I thought I saw a flicker of something in her eyes — amusement, maybe? Desire? The temptation to say yes to my offer just to see if I made good on it?

But she just shook her head, pressing her tongue into her cheek as she scrutinized me. “That actually works for you, doesn’t it?”

She looked almost sorry for me as she pushed past, and all the playfulness died with that look. I closed my eyes, internally groaning at the idiotic comment as my hand shot out, catching the crook of her elbow and spinning her back around before she could reach the door.

“Wait,” I said.

She shook me off. “Stop touching me.”

“Sorry.” I threw my hands up in surrender. “For the bedroom comment, too. It’s been a long day and I was just—”

“Joking. Yes, I’m aware,” she said, folding her arms over her chest again. I thought she was going to lay into me, but she just fell silent, her eyes flicking between mine.

I shifted under that lingering gaze.

“What happened?” she asked.

“What do you mean?”

“You said it’s been a long day. What happened?”

I sighed, raking a hand back through my hair as I looked away from her and out the bay window. “Just some media bullshit.”

Mary frowned. “What’d you do?”

I chuckled. “Why do you automatically assume I did something?”

All she did was arch a brow.

“Some sorority girl wrote a story about me being a player, essentially,” I said, shrugging. “The twenty-seven exes of Leo Hernandez.”

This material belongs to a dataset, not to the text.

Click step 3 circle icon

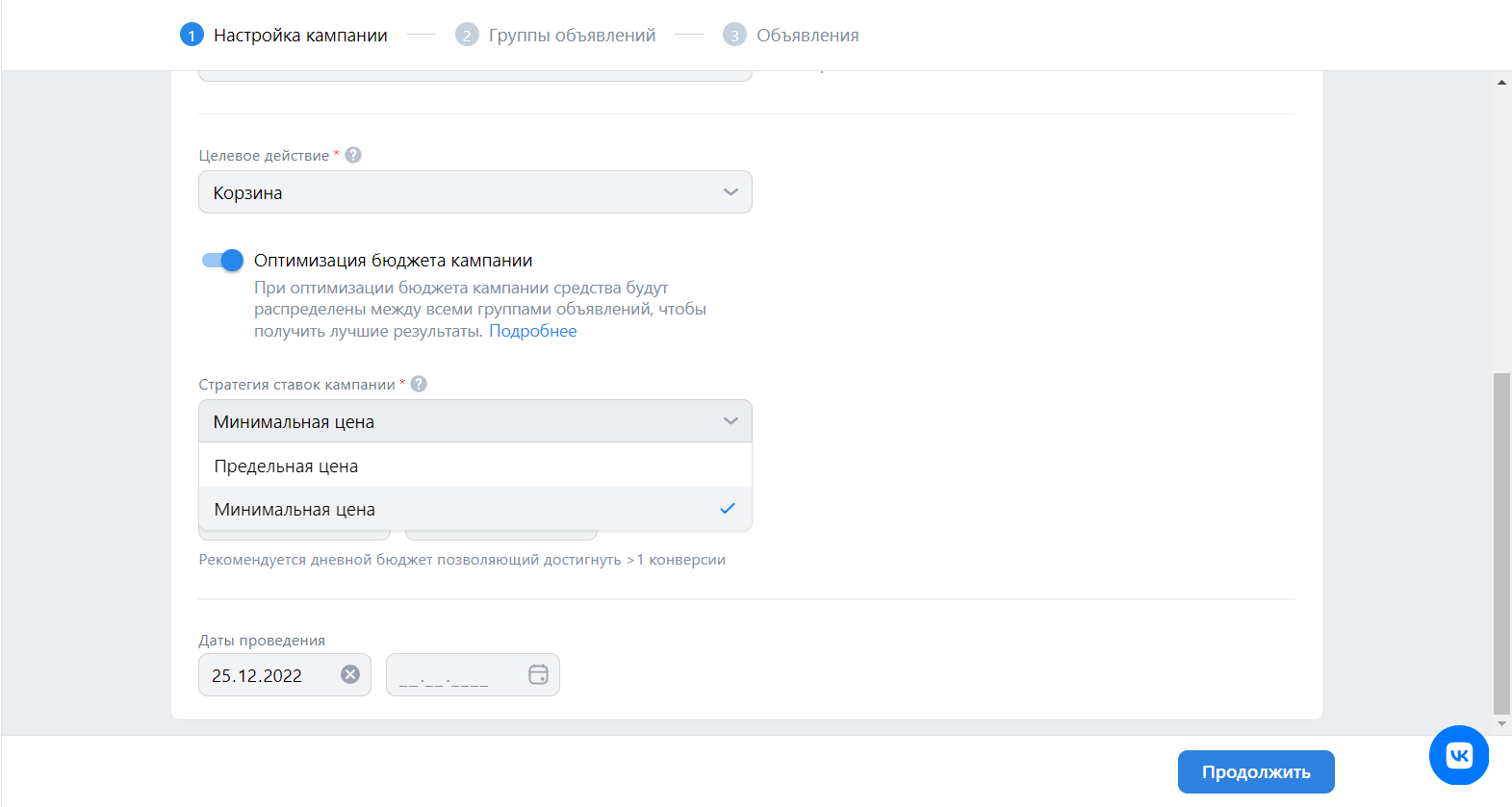(x=734, y=36)
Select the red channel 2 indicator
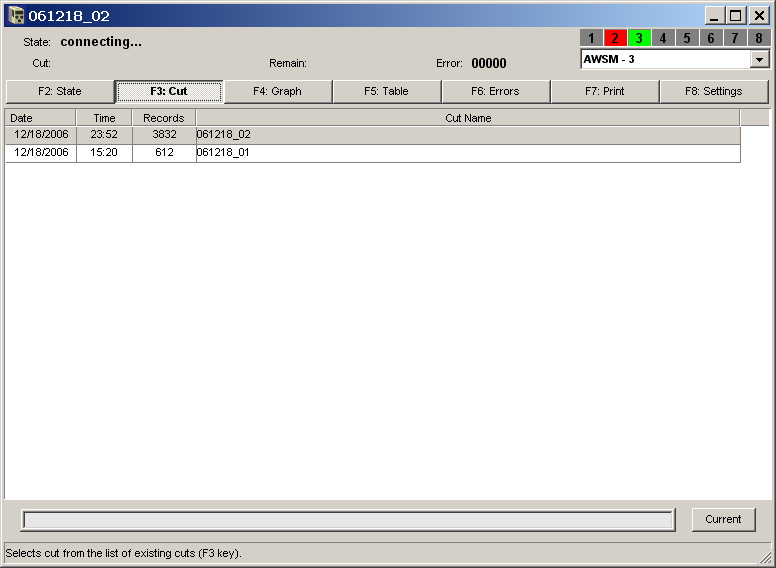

“Twenty-seven, huh?” Mary let out a little whistle. “Impressive. All in the same sorority?”

“Of course not. I’m not a monster.” I grinned. “I try to keep it to five per house.”

It was a joke, one that came so easily from me I was almost surprised. Almost being the key word, because it was easier for this front to slip out than anything close to the truth.

It was clear to me that the way I presented myself was exactly how Mary saw me, too, when she rolled her eyes.

“So, the article is accurate, then?”

“What do you think?” I challenged.

She tilted her head a bit to the side, and again, I felt myself want to fidget under the weight of her gaze. The longer it lingered, the more I felt like she was stripping me down without my permission.